Master of Science (MS)

Department

Computing

First Advisor

Praveen Madiraju

Second Advisor

Douglas Harris

Third Advisor

Thomas Kaczmarek

Abstract

The reporting and sharing of information has been synonymous with databases as long as there have been systems to host them. Now more than ever, users expect the sharing of information in an immediate, efficient, and secure manner. However, due to the sheer number of databases within the enterprise, getting the data in an effective fashion requires a coordinated effort between the existing systems. There is a very real need today to have a single location for the storage and sharing of data that users can easily utilize to make improved business decisions, rather than trying to traverse the multiple databases that exist today and can do so by using an enterprise data warehouse.

The Thesis involves a description of data warehousing techniques, design, expectations, and challenges regarding data cleansing and transforming existing data, as well as other challenges associated with extracting from transactional databases. The Thesis also includes a technical piece discussing database requirements and technologies used to create and refresh the data warehouse. The Thesis discusses how data from databases and other data warehouses could integrate. In addition, there is discussion of specific data marts within the warehouse to satisfy a specific need. Finally, there are explanations for how users will consume the data in the enterprise data warehouse, such as through reporting and other business intelligence.

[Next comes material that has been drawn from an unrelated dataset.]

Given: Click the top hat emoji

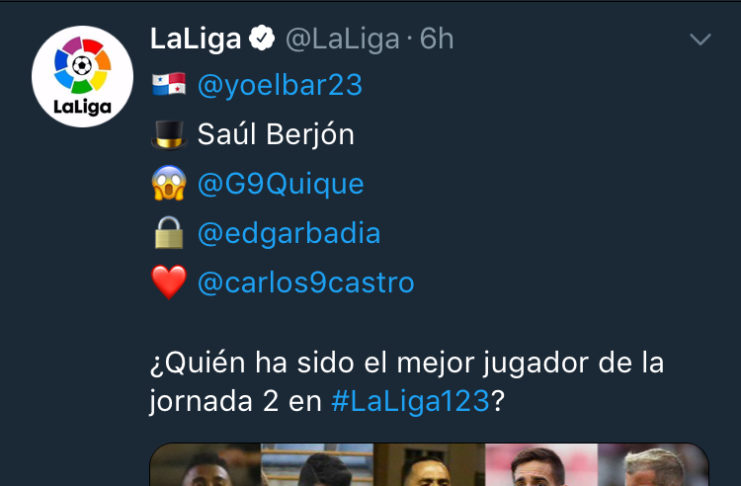Looking at the screenshot, I should 169,135.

This discussion also includes the topics of system architecture of how data from databases and other data warehouses from different departments could integrate. An Enterprise Data Warehouse prototype developed will show how a pair of different databases undergoes the Extract, Transform and Load (ETL) process and loaded into an actual set of star schemas then makes the reporting easier. Separately, an important piece of this thesis takes an actual example of data and compares the performance between them by running the same queries against separate databases, one transactional and one data warehouse. As the queries expand in difficulty, larger grows the gap between the actual recorded times of running that same query in the different environments.